Y es que estos relatos de Giovanna Rivero tienen la ventaja de recordarnos, mediante una apelación a los espacios abisales y sublimes de la melancolía, la identidad estelar y la memoria vital, que la sinrazón tiene hermosas raíces tanto en la tierra profunda del enigma como en la senda de los desplazados, que la misteriosa densidad de la naturaleza no obedece a la ignorancia sino a una sabiduría celeste y oscura mucho más exigente que la tecnociencia o la mezquindad de los gobiernos y que la pretensión –aparentemente tan racionalista– de desprenderse de lunas, astros, bestias y raíces equivale llanamente a la pérdida del control de uno mismo, a la merma de la razón que parecía resguardarnos, a una rendición ante el nuevo irracionalismo (narcisista, infantil, plano nihilista o neoliberal) mucho más poderoso y destructivo que el que el que todavía algunas librerías del siglo XXI y no pocos críticos culturales atribuyen a la antigua letra del horror.

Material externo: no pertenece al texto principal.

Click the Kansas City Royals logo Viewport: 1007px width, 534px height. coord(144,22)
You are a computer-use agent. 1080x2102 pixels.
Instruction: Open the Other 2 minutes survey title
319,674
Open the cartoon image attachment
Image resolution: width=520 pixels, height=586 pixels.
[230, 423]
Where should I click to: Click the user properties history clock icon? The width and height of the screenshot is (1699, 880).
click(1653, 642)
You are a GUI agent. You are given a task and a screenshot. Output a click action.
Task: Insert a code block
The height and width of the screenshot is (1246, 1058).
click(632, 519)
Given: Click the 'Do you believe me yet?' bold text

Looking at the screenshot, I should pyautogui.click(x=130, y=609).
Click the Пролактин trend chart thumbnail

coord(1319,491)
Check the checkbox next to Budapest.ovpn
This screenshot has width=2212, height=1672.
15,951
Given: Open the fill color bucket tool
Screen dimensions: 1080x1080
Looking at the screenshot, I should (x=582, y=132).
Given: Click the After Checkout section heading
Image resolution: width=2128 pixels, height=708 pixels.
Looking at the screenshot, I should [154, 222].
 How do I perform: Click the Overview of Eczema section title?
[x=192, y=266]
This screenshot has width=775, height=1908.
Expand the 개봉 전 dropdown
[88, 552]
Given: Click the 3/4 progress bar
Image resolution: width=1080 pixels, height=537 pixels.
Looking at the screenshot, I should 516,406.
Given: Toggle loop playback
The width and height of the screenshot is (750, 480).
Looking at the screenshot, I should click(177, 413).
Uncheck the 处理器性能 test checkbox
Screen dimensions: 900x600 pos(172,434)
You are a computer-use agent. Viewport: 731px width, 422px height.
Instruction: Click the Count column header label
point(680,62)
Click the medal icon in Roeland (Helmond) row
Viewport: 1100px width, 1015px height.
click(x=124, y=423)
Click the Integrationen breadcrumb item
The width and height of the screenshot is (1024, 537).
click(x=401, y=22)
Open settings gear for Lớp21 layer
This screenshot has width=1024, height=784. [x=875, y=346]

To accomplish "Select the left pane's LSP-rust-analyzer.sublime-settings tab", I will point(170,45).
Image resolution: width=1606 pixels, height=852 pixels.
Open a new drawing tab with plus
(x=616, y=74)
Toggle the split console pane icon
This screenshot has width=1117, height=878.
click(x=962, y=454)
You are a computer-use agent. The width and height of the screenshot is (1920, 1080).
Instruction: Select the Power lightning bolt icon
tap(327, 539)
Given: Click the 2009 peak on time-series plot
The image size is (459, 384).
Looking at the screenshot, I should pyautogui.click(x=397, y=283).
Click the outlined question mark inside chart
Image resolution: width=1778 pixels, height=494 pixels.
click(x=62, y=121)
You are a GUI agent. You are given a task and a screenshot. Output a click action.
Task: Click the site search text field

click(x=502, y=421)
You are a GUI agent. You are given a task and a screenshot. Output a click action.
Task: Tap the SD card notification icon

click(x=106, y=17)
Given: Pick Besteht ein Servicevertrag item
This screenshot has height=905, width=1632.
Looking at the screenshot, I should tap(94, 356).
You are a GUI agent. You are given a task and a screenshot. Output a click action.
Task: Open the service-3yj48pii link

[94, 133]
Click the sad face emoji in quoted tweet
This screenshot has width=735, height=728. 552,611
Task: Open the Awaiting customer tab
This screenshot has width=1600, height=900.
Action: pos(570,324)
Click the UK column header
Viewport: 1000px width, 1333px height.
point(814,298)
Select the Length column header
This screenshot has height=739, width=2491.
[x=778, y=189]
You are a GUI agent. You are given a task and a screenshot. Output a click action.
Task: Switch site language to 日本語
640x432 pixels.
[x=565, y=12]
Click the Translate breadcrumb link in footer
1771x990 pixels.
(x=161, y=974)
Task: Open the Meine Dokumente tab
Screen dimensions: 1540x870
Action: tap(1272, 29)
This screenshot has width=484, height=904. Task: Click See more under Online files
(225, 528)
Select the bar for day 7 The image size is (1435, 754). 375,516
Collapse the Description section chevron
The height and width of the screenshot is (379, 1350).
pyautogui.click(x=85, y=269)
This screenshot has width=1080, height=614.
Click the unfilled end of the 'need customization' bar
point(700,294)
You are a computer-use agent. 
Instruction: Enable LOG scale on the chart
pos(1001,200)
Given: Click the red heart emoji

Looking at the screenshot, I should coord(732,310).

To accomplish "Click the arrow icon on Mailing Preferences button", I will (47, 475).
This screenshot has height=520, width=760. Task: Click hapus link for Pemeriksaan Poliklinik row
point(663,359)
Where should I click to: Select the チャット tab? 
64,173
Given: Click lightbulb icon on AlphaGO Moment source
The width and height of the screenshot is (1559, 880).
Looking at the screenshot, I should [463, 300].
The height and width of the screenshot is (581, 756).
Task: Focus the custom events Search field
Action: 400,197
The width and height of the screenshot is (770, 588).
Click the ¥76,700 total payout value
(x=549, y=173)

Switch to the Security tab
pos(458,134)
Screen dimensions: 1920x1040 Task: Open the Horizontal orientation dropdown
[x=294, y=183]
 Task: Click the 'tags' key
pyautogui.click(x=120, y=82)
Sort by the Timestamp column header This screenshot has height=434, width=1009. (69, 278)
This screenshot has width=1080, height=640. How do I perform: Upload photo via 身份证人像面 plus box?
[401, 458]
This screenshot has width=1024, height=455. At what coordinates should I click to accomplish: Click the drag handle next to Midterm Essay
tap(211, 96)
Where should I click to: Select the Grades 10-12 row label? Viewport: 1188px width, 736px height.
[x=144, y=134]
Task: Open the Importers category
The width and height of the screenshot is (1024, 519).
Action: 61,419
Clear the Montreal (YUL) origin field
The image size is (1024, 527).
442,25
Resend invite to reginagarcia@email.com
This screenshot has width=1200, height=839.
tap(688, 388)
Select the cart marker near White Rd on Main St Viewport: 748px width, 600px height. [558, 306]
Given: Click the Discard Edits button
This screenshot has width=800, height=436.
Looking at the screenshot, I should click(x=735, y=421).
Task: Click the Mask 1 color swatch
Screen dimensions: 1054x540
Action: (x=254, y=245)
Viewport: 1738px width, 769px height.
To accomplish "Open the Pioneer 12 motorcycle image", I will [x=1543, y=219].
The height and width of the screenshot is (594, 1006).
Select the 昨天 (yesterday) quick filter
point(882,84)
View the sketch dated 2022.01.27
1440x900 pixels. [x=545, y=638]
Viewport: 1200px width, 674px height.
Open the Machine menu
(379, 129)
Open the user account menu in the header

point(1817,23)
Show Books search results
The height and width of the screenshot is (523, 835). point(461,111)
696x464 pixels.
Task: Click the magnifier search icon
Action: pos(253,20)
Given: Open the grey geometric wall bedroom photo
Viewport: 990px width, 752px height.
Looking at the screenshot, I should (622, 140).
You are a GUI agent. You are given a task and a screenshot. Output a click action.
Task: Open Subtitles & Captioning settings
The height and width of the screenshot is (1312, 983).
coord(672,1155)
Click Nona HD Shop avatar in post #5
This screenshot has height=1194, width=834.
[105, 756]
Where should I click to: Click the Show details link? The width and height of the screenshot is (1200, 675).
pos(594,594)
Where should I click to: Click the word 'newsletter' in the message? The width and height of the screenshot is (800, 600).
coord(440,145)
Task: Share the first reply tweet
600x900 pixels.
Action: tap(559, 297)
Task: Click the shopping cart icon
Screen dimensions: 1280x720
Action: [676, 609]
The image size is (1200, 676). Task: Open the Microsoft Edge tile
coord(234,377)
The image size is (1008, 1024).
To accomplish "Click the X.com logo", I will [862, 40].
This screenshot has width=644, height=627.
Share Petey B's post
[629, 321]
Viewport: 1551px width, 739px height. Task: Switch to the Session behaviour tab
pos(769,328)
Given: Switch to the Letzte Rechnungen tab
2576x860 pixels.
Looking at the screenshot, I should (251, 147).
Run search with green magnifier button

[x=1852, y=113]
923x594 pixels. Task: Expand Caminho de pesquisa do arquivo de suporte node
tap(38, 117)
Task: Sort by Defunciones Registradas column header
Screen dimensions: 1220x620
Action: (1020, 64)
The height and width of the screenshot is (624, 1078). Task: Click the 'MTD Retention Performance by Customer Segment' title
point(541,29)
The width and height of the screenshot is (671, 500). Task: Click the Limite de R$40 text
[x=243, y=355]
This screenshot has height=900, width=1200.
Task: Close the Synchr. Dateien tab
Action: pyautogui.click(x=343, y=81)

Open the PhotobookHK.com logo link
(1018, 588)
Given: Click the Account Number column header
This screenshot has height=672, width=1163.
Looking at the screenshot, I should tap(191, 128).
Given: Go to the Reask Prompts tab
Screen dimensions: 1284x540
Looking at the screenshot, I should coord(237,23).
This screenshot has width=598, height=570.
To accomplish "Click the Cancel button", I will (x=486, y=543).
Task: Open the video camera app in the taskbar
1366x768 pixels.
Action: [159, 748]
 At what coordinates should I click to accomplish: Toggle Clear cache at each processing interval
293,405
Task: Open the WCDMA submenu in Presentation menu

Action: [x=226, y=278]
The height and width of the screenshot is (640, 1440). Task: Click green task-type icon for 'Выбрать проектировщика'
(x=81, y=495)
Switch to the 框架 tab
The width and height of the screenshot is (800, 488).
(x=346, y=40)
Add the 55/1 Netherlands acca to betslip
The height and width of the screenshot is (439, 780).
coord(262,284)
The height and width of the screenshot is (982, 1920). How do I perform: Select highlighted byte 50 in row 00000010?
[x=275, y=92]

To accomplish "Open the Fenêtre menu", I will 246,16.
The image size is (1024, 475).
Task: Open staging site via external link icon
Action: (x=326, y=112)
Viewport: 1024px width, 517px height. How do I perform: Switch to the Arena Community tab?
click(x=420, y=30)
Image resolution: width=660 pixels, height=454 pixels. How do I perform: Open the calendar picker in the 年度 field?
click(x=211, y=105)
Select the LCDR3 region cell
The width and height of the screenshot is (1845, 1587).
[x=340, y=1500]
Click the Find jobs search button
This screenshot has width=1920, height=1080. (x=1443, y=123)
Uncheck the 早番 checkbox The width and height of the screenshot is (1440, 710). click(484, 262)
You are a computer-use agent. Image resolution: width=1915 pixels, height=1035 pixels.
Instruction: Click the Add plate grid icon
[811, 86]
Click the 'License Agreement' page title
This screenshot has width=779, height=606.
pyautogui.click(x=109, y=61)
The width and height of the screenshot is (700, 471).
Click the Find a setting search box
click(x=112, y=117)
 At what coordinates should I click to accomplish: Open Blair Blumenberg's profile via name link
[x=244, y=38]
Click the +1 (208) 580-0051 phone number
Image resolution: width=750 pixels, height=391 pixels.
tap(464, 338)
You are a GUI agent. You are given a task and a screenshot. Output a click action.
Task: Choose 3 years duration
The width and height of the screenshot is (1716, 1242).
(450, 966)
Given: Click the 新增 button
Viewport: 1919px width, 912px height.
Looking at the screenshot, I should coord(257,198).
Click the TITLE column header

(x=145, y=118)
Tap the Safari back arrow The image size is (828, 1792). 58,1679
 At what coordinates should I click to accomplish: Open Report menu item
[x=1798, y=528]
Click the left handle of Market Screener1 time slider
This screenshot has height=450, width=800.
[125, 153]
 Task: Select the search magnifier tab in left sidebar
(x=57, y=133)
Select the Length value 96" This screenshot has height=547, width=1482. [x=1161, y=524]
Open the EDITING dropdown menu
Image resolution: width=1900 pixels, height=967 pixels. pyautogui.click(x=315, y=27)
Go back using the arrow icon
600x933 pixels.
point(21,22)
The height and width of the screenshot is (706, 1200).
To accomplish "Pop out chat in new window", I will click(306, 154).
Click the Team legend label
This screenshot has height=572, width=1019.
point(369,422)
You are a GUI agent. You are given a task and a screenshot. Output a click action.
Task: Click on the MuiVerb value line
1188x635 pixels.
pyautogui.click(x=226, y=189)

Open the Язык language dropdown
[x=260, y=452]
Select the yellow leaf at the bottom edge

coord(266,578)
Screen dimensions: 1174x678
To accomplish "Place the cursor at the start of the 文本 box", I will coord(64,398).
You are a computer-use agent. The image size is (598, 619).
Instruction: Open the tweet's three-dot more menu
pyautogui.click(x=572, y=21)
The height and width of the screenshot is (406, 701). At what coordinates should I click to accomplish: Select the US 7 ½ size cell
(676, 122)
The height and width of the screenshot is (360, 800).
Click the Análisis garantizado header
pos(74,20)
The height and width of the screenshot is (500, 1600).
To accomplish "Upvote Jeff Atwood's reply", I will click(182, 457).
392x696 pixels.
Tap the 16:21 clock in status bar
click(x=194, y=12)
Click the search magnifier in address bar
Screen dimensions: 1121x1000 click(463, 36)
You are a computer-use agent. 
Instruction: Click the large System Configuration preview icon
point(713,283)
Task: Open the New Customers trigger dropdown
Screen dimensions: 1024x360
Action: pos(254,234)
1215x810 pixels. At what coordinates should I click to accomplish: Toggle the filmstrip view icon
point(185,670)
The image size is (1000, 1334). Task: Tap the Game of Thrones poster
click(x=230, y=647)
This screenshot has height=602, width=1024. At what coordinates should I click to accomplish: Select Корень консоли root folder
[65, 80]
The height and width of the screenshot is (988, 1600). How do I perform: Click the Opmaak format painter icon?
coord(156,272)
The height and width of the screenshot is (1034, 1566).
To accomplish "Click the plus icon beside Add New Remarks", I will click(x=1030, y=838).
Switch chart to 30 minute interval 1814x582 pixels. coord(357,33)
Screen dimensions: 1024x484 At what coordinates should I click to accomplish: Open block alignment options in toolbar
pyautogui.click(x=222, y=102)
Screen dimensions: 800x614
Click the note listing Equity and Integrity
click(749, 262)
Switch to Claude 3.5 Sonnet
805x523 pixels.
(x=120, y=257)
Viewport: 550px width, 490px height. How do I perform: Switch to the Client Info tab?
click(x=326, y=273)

Ni la venganza, ni la etiqueta andina, ni el puerto que recibe a los que se aventuran en el mar de la muerte, ni la ciencia, ni la familia biológica, ni las políticas de integración, ni una supuesta e improbable identidad esencial, ni el igualmente dudoso buen feral, ni el amor, ni el duelo, ni la naturaleza inmensa, ni el positivismo sociológico, ni la mismísima verdad constituyen para Giovanna Rivero remedios para la melancolía o el ser ilusorio-aparencial (la advertencia-Cioran), tampoco espacios definitivos de salvación, sino más bien y por regresar al otro poeta poseído con el que comenzaba esta reseña admirativa, zonas umbrías llenas de peligros donde crece de forma salvaje una elevada y salvífica yedra literaria.
Hermosos: Subtextos de lo íntimo indescriptible (una inversión de lo inenarrable fuera del espacio en Lovecraft).
Malditas: políticas de cierre de fronteras de la UE.